Posted on 10/30/2019 8:04:53 PM PDT by yesthatjallen
A Utah woman is suing the company that provides dispatch software to the Salt Lake City police department, saying its protocols prevented her from receiving help after she was stabbed by a home invader, according to the Salt Lake Tribune.
Bre Lasley and her sister called 911 four times after the stranger stabbed Lasley in 2015, but Priority Dispatch's protocols required them to answer a series of scripted prompts about the situation and their attacker before help would be sent. As a result, only one officer arrived at the scene, and that was only because he happened to be in the neighborhood and heard the women's cries for help, the paper reported.
Its a system set up for failure, Lasley told the paper. Its not a system set up to help in that situation. You dont have time to answer questions. Literally every second matters.
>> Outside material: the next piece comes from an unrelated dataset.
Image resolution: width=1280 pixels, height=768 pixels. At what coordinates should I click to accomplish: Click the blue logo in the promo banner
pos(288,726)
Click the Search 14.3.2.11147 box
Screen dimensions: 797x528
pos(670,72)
Lasley only discovered after the fact that the officer, who shot and killed her attacker upon arriving, had not been sent as a result of her call.
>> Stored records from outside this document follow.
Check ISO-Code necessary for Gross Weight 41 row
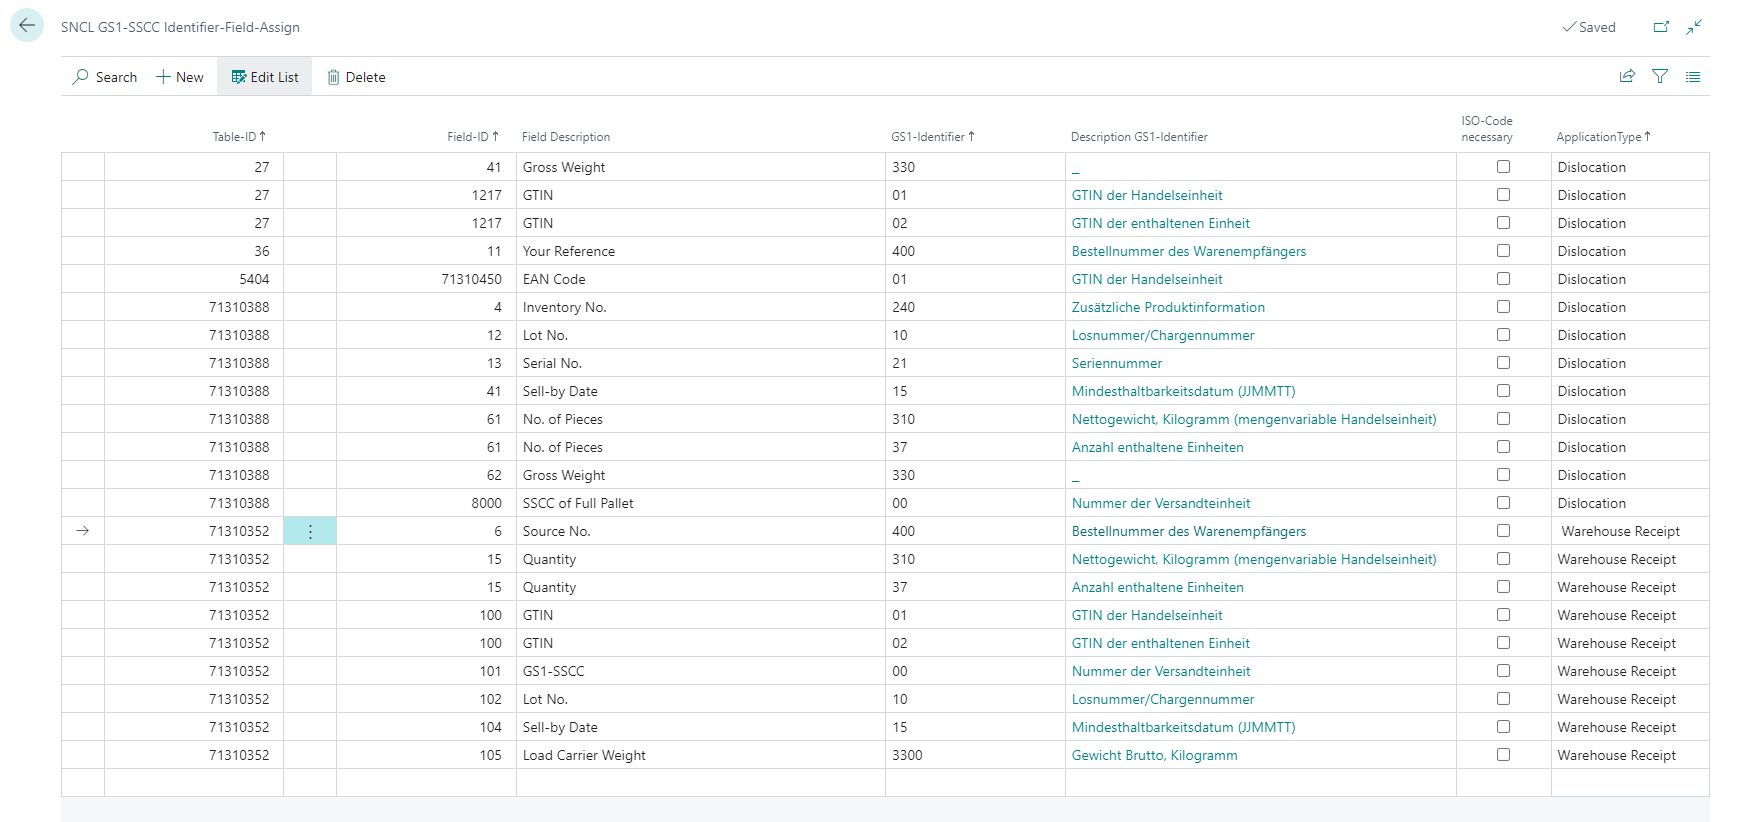 pyautogui.click(x=1503, y=167)
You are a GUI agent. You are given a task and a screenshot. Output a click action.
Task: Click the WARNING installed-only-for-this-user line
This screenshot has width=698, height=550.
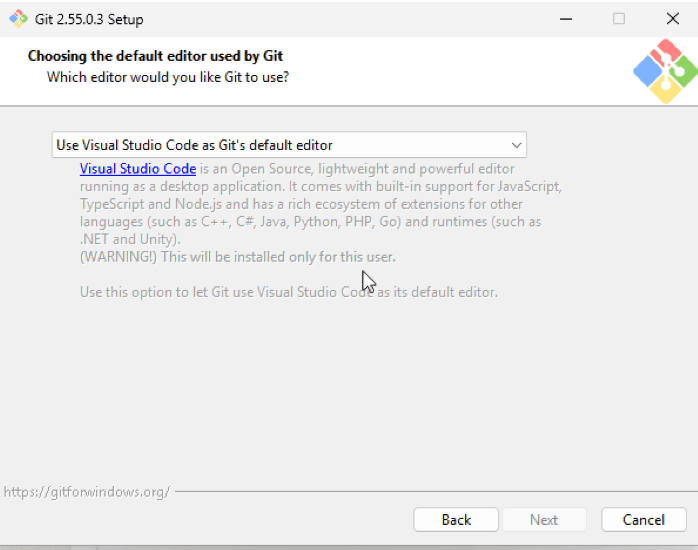238,257
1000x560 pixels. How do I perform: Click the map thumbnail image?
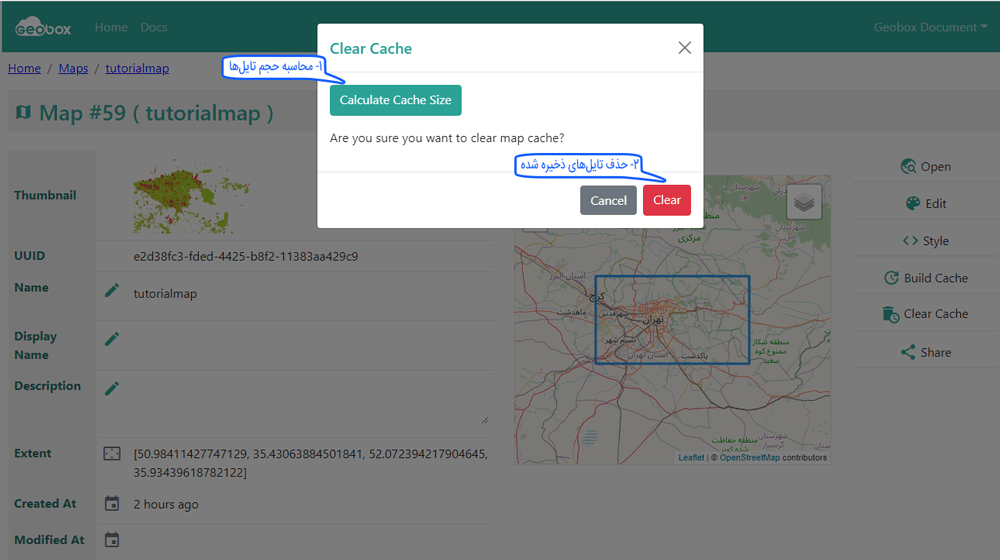pyautogui.click(x=190, y=197)
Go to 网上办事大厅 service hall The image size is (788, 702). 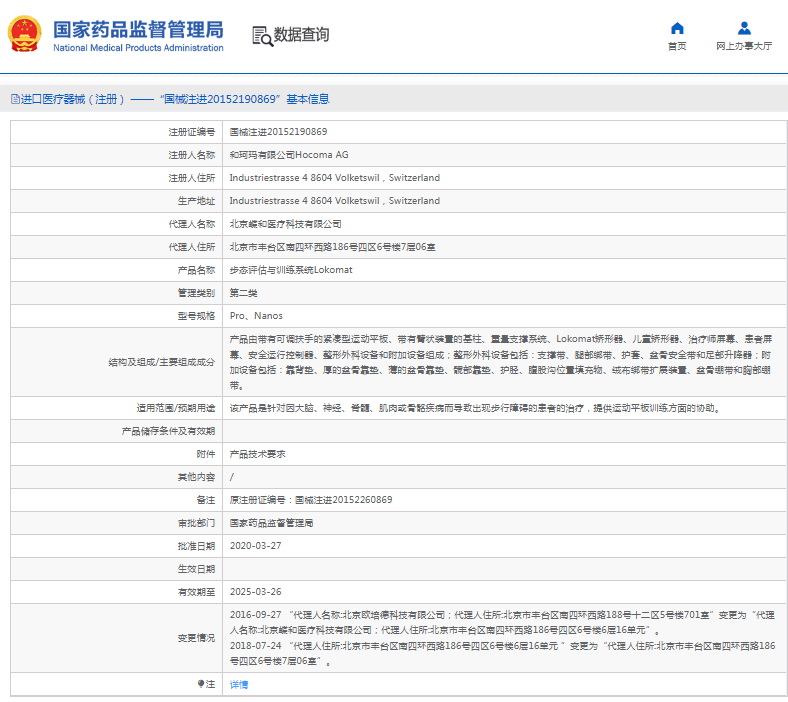point(744,46)
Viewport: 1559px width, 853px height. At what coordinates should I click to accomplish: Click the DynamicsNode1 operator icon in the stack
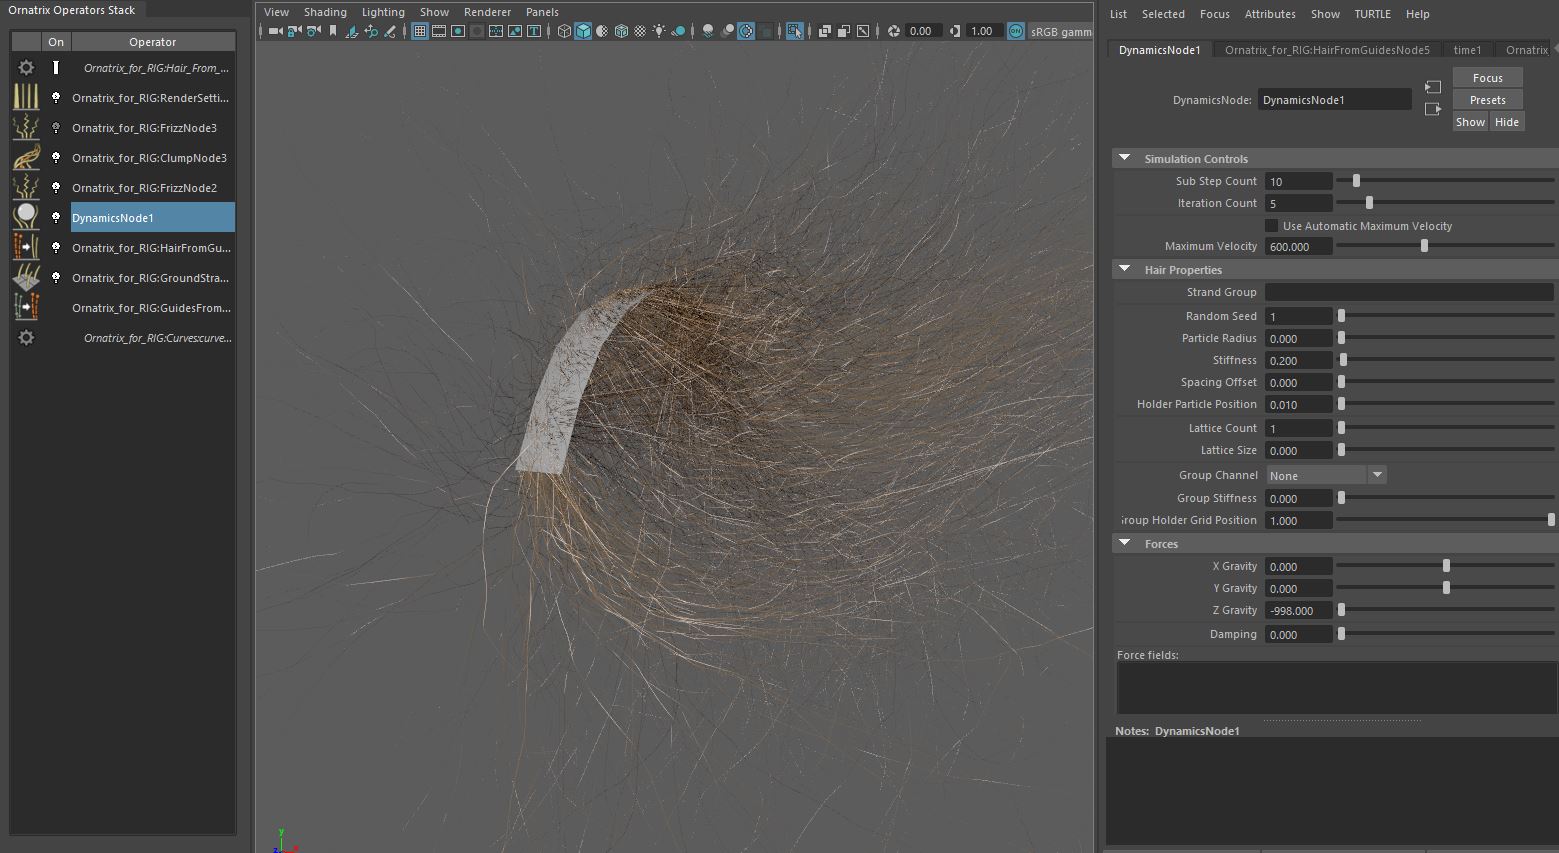pyautogui.click(x=26, y=217)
I think about all the seconds and all the minutes that we were fighting that we could have had help. That we should have had help, she said. But we didnt.
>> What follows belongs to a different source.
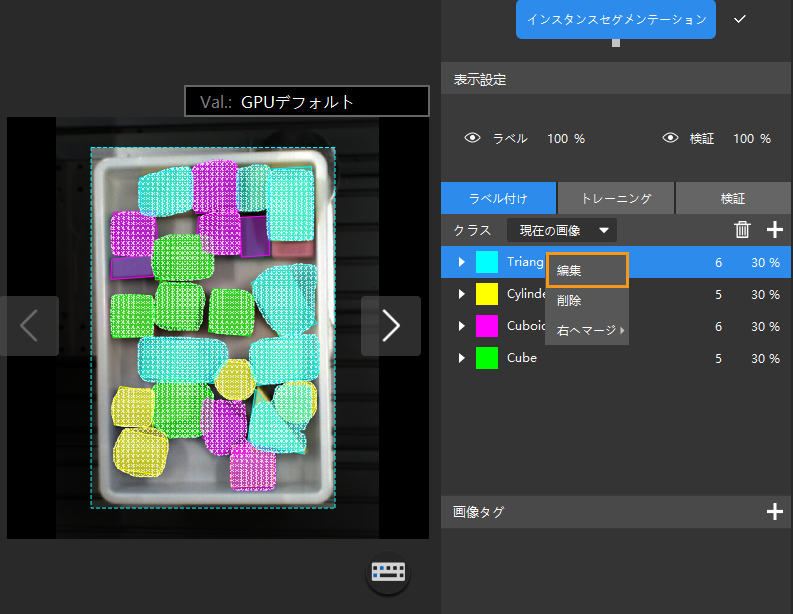Go to previous image with left arrow
The image size is (793, 614).
click(x=29, y=326)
Bre and her sister did what everyone in their situation would hope to do successfully call 911, Lasleys attorney Michael Young wrote. Bre and her sister trusted in [Priority Dispatchs] software system to help them. Instead, their calls for help did not generate a response.
SNIP
(Excerpt) Read more at thehill.com ...
Un-be-lievable.
Replicated multiple times a day coast to coast and border to border.
These CAD scripts are NOT one size fits all and turn 911 center professionals into nothing more than robots with a pulse.
Not really unbelievable when one understands the police have no duty to protect members of the public.
Wasnt the police mgmt the decision maker on the question tree?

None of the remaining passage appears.